The Broome County EMC makes it a point to work closely with high school, SUNY Broome, and Binghamton University students to provide aid with possible final projects, internships, and/or research opportunities. Below, you will find the projects that have been completed in collaboration with the EMC and students in our area.
Binghamton University Student Projects
Team Green's Capstone Project- Electric Vehicle Charging Point Solutions for Broome County
D. Henry, M. Huang, T. Irizarry, and E. Tremsky
This project was created with the purpose of incentivizing and further developing the use of electric vehicles within Broome County. Through the creation of a website and a deep analysis of optimal charging station locations, we expect to ease the life of electric vehicle owners within the county. The eight optimal locations chosen were Oakdale Mall, Town Square Mall, Vestal High School, Binghamton University, State Theater in Deposit, New York, Broome County Regional Farmers Market, Mobil Gas Station in Whitney Point, New York, and the final location was to be based on the preference of an actual EV owner in the Binghamton area. In light of any difficulties throughout the course of this undertaking, this project has achieved its goal. We have produced the desired deliverables of a website and brochure along with a sound infrastructure plan for the installation of EV charging stations throughout Broome County.

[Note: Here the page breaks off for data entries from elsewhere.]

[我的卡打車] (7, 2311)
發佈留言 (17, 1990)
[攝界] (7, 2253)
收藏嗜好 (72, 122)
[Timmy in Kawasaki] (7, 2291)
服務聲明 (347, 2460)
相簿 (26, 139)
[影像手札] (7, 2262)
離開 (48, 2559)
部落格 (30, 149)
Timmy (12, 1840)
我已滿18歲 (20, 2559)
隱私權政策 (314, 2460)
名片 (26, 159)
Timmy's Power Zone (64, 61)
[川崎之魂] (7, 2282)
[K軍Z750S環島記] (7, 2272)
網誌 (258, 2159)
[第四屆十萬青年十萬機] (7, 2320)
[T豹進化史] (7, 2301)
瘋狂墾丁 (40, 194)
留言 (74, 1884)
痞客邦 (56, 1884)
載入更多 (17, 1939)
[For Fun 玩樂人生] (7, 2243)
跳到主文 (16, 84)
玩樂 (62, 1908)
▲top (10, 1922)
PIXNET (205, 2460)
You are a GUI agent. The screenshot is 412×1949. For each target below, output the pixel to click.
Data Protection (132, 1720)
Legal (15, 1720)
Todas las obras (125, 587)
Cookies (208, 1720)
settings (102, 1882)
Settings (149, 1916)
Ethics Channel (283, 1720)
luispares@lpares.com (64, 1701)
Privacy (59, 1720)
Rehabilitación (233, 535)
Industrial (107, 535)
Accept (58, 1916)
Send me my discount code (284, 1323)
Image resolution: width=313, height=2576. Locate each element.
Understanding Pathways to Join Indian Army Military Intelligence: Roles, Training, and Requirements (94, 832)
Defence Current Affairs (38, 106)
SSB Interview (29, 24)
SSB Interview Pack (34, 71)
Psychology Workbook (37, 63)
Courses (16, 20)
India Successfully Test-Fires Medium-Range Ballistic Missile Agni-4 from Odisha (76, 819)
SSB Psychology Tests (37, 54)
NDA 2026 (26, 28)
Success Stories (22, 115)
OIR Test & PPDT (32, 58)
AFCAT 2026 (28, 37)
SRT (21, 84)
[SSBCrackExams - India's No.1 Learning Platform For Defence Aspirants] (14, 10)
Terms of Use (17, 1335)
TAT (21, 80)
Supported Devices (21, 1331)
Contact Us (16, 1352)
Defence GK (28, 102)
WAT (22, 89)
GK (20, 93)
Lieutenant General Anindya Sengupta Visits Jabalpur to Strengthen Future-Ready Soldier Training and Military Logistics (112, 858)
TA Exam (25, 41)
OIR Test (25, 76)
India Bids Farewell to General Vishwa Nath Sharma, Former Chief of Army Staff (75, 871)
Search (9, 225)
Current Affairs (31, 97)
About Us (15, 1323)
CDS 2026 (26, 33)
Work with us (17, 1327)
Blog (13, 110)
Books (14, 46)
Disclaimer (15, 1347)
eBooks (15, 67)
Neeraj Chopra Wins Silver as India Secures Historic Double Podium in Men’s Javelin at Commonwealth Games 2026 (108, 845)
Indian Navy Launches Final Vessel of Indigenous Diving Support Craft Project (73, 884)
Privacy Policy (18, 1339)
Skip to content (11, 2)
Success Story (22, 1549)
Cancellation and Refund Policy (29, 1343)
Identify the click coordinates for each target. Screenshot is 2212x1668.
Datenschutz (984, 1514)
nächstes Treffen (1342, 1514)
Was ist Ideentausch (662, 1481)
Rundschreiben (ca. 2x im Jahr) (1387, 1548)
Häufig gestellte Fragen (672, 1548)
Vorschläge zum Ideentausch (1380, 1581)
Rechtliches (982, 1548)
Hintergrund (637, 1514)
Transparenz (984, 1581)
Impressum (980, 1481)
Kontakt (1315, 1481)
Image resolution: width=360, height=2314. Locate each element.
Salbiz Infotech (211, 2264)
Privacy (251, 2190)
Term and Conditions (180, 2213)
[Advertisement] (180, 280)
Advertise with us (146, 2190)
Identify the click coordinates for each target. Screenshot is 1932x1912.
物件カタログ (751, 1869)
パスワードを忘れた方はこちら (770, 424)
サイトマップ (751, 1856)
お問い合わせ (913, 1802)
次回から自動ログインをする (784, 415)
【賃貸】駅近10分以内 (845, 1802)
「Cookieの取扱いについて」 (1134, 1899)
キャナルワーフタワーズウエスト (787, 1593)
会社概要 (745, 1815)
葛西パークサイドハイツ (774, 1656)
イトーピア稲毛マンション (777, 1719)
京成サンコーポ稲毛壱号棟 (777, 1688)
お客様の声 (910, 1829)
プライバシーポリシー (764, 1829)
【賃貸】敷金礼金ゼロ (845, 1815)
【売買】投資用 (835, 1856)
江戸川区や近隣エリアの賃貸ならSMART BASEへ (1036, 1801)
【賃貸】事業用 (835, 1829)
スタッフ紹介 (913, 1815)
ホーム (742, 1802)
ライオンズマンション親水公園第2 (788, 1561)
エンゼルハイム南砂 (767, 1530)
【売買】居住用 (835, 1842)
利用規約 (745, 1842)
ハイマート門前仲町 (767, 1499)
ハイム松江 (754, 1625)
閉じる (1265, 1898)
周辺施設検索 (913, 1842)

Evaluation of Current Knowledge and Attitudes Towards Waste Management in Broome County
S. Bouillon, C. Davey, B. Goodman, L. Kidd, C. Manolian, and D. Tepe
Waste management is a multifaceted process concerning local governance, county resident participation, and education. To gain better understanding of attitudes towards food waste management and recycling in the county, a voluntary survey was issued this past Fall season by the Broome County Environmental Management Council, spearheaded by Binghamton University students, to Broome County residents at public events. The findings from this survey reflect positively on residents’ attitudes toward food waste management. Our analysis shows that home ownership was the most prominent factor in a person’s willingness to compost, for example. The survey also reveals a strong preference for home composting bins, curbside pickup (at a cost), and neighborhood drop-off as the composting programs of choice. This demonstrates that the survey-takers overwhelmingly value convenience.